- Prompt: Rewrite the rows below, swapping "GUI agent" for "interface agent" wherever it occurs and leaving everything else untouched.

- Given entries:
- - -

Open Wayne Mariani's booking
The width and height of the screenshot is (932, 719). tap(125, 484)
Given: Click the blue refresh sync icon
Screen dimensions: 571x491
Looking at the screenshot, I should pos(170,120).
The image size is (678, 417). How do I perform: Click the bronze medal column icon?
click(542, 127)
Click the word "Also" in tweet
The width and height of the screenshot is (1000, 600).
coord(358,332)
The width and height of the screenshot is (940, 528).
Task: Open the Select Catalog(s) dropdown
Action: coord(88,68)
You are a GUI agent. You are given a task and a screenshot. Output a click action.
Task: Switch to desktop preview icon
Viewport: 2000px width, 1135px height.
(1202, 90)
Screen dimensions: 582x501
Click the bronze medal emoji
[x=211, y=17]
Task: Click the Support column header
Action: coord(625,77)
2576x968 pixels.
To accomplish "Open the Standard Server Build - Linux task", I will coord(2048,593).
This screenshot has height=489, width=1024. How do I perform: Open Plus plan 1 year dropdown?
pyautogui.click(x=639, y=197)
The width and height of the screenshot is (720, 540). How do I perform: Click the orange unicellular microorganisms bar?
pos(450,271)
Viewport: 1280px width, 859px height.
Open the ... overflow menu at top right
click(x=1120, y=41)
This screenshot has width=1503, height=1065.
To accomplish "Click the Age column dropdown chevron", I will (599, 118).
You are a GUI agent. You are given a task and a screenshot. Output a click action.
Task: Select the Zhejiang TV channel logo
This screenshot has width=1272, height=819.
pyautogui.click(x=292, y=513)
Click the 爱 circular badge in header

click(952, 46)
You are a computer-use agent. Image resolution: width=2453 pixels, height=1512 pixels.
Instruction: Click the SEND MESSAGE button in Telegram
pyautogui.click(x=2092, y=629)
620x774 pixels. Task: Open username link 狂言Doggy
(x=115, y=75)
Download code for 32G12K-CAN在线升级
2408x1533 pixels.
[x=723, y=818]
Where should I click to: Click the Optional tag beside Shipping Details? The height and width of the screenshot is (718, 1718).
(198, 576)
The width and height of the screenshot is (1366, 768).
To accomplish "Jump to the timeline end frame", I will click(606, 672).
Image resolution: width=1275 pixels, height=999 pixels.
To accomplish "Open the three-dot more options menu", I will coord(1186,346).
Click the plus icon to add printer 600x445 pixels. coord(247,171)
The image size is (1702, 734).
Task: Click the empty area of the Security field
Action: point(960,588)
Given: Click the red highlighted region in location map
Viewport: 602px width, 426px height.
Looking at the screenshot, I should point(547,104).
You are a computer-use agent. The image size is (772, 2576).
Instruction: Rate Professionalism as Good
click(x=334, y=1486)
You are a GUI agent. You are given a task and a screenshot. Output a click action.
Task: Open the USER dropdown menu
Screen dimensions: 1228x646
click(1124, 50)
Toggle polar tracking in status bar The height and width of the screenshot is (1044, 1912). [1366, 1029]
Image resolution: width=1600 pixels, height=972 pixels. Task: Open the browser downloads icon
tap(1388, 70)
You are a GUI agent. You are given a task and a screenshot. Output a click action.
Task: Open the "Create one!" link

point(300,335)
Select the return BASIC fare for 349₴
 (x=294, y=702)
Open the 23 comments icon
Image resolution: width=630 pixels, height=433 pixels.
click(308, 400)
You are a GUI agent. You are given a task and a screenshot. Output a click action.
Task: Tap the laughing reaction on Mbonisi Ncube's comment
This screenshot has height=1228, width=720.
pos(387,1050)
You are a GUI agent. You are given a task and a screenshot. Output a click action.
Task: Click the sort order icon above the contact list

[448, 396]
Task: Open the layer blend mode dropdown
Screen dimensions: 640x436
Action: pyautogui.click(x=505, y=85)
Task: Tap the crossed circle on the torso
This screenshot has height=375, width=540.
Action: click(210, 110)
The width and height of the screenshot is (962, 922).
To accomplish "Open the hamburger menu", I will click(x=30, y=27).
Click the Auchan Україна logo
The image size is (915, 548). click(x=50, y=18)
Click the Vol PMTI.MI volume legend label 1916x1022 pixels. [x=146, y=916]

- - -

- Response to the exercise:
Open Wayne Mariani's booking
The width and height of the screenshot is (932, 719). tap(125, 484)
Given: Click the blue refresh sync icon
Screen dimensions: 571x491
Looking at the screenshot, I should pos(170,120).
The image size is (678, 417). How do I perform: Click the bronze medal column icon?
click(542, 127)
Click the word "Also" in tweet
The width and height of the screenshot is (1000, 600).
coord(358,332)
The width and height of the screenshot is (940, 528).
Task: Open the Select Catalog(s) dropdown
Action: coord(88,68)
You are a interface agent. You are given a task and a screenshot. Output a click action.
Task: Switch to desktop preview icon
Viewport: 2000px width, 1135px height.
(1202, 90)
Screen dimensions: 582x501
Click the bronze medal emoji
[x=211, y=17]
Task: Click the Support column header
Action: coord(625,77)
2576x968 pixels.
To accomplish "Open the Standard Server Build - Linux task", I will coord(2048,593).
This screenshot has height=489, width=1024. How do I perform: Open Plus plan 1 year dropdown?
pyautogui.click(x=639, y=197)
The width and height of the screenshot is (720, 540). How do I perform: Click the orange unicellular microorganisms bar?
pos(450,271)
Viewport: 1280px width, 859px height.
Open the ... overflow menu at top right
click(x=1120, y=41)
This screenshot has width=1503, height=1065.
To accomplish "Click the Age column dropdown chevron", I will (599, 118).
You are a interface agent. You are given a task and a screenshot. Output a click action.
Task: Select the Zhejiang TV channel logo
This screenshot has width=1272, height=819.
pyautogui.click(x=292, y=513)
Click the 爱 circular badge in header

click(952, 46)
You are a computer-use agent. Image resolution: width=2453 pixels, height=1512 pixels.
Instruction: Click the SEND MESSAGE button in Telegram
pyautogui.click(x=2092, y=629)
620x774 pixels. Task: Open username link 狂言Doggy
(x=115, y=75)
Download code for 32G12K-CAN在线升级
2408x1533 pixels.
[x=723, y=818]
Where should I click to: Click the Optional tag beside Shipping Details? The height and width of the screenshot is (718, 1718).
(198, 576)
The width and height of the screenshot is (1366, 768).
To accomplish "Jump to the timeline end frame", I will click(606, 672).
Image resolution: width=1275 pixels, height=999 pixels.
To accomplish "Open the three-dot more options menu", I will coord(1186,346).
Click the plus icon to add printer 600x445 pixels. coord(247,171)
The image size is (1702, 734).
Task: Click the empty area of the Security field
Action: point(960,588)
Given: Click the red highlighted region in location map
Viewport: 602px width, 426px height.
Looking at the screenshot, I should point(547,104).
You are a computer-use agent. The image size is (772, 2576).
Instruction: Rate Professionalism as Good
click(x=334, y=1486)
You are a interface agent. You are given a task and a screenshot. Output a click action.
Task: Open the USER dropdown menu
Screen dimensions: 1228x646
click(1124, 50)
Toggle polar tracking in status bar The height and width of the screenshot is (1044, 1912). [1366, 1029]
Image resolution: width=1600 pixels, height=972 pixels. Task: Open the browser downloads icon
tap(1388, 70)
You are a interface agent. You are given a task and a screenshot. Output a click action.
Task: Open the "Create one!" link

point(300,335)
Select the return BASIC fare for 349₴
 (x=294, y=702)
Open the 23 comments icon
Image resolution: width=630 pixels, height=433 pixels.
click(308, 400)
You are a interface agent. You are given a task and a screenshot. Output a click action.
Task: Tap the laughing reaction on Mbonisi Ncube's comment
This screenshot has height=1228, width=720.
pos(387,1050)
You are a interface agent. You are given a task and a screenshot. Output a click action.
Task: Click the sort order icon above the contact list

[448, 396]
Task: Open the layer blend mode dropdown
Screen dimensions: 640x436
Action: pyautogui.click(x=505, y=85)
Task: Tap the crossed circle on the torso
This screenshot has height=375, width=540.
Action: click(210, 110)
The width and height of the screenshot is (962, 922).
To accomplish "Open the hamburger menu", I will click(x=30, y=27).
Click the Auchan Україна logo
The image size is (915, 548). click(x=50, y=18)
Click the Vol PMTI.MI volume legend label 1916x1022 pixels. [x=146, y=916]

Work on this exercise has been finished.